American Catholic priest and theologian (born 1971)

Thomas Joseph White (born 1971) is an American Catholic priest and theologian who has served as rector of the Pontifical University of Saint Thomas Aquinas in Rome since 2021. He is also a founding member of the bluegrass band The Hillbilly Thomists and is a member of the Dominican Order.

== Biography ==
White grew up in southeast Georgia in an interfaith household. His father, a doctor, is Jewish, and his mother is a nurse. He was baptized by an Episcopal priest in his twenties, but eventually converted to Catholicism his senior year of college. He completed his bachelor’s in religious studies from Brown University (1993) and his Master’s (1995) and Doctorate (2002) in Theology at Oxford University.

White entered the Order of Preachers in 2003. He completed his licentiate in Sacred Theology (2007) at the Dominican House of Studies in Washington, D.C. He professed final vows on May 17, 2007, and on May 23, 2008, was ordained a priest.

His research and teaching concentrate on Thomistic metaphysics, Christology and Catholic-Reformed ecumenical dialogue. He was appointed an ordinary member of the Pontifical Academy of St. Thomas Aquinas in 2011. White taught at the Dominican House of Studies in Washington, D.C., from 2008-2018, and was the founder and director of the Thomistic Institute in Washington from 2009 until his departure for Rome in 2018.

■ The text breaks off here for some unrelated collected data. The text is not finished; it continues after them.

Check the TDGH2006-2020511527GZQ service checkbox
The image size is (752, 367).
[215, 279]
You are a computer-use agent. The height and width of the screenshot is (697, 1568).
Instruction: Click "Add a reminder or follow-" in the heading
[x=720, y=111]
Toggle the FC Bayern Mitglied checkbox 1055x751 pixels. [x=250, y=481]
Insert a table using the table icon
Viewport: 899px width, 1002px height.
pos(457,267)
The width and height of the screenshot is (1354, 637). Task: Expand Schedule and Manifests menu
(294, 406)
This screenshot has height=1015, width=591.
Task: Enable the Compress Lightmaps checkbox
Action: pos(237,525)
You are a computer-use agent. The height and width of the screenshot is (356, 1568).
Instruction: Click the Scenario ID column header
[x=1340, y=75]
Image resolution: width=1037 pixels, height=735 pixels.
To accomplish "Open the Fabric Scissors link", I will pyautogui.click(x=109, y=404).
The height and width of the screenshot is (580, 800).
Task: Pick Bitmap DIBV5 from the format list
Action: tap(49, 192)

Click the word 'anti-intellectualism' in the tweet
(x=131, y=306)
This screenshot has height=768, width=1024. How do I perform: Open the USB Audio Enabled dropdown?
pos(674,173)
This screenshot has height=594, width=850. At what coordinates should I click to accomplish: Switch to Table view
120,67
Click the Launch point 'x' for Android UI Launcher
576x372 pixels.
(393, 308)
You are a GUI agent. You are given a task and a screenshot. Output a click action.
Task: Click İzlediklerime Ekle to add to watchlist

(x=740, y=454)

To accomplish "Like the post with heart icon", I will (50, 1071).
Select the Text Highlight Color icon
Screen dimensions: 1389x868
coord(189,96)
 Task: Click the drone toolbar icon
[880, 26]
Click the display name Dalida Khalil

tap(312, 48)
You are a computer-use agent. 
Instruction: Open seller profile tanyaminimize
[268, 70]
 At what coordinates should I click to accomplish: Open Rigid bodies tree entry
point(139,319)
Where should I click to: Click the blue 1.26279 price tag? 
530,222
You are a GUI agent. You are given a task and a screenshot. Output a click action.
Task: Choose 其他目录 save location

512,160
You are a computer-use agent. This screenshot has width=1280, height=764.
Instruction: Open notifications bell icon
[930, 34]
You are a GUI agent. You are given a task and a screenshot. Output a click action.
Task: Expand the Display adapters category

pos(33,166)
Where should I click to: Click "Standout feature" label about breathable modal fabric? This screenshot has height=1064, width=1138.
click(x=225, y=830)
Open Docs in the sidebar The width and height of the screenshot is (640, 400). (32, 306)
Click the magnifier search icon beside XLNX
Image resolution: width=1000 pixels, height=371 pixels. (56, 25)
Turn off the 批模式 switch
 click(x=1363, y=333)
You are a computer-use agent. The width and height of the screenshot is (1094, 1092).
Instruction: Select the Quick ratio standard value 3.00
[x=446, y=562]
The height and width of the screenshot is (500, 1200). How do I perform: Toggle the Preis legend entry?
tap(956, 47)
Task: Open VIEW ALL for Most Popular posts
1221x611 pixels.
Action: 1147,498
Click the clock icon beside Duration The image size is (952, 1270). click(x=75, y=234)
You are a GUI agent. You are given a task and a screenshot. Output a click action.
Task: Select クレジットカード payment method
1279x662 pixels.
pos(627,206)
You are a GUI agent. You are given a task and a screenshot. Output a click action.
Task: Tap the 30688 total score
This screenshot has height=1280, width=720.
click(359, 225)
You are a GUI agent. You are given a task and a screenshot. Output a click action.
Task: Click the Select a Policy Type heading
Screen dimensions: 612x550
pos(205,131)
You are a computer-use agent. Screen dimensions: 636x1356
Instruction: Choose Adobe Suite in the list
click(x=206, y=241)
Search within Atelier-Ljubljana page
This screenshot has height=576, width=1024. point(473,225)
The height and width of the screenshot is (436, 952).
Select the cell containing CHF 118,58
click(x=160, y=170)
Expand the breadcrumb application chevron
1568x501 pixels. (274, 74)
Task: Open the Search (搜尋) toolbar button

In 2015 White became co-editor of Nova et Vetera, an American Catholic theological journal. In 2018 he was assigned to teach at the Angelicum and function as the director of the Angelicum Thomistic Institute. In June 2021, he was appointed rector of the Angelicum.

On May 13, 2022 White delivered the commencement address at the Catholic University of America and was awarded an Honorary Doctorate of Humane Letters. In June 2022 White was appointed president of the Academy of Catholic Theology, one of the principal societies of academic Catholic theology in the United States. On December 7, 2023 White received the title of Master of Sacred Theology from the Order of Preachers.

White is a founding member of the Catholic bluegrass group the Hillbilly Thomists, which has released four studio albums, to date.
In 2023, he was named an official Deering Banjo Artist.

== Bibliography ==
- White, TJ (2005). "The voluntary action of the earthly Christ and the necessity of the beatific vision"
- White, TJ (2007). "Jesus' Cry on the Cross and His Beatific Vision"
- White, TJ (2008). "Dyotheletism and the Consciousness of Christ"
- White, TJ (2009). "Wisdom in the Face of Modernity: A Study in Thomistic Natural Theology"
- White, TJ (2010). "The Analogy of Being: Invention of the Anti-Christ, or Wisdom of God?"
- White, TJ (2014). "Imperfect Happiness and the Final End of Man: Thomas Aquinas and the Paradigm of Nature-Grace Orthodoxy"
- White, TJ (2015). "The Incarnate Lord: A Thomistic Study in Christology"
- White, TJ (2015). "Exodus: A Theological Commentary"
- White, TJ (2016). "Divine Simplicity and the Holy Trinity"
- White, TJ (2017). "The Light of Christ: An Introduction to Catholicism"
- White, TJ (2020). "The Analogy of Faith in Catholic Theology"
- White, TJ (2022). "The Trinity: On the Nature and Mystery of the One God"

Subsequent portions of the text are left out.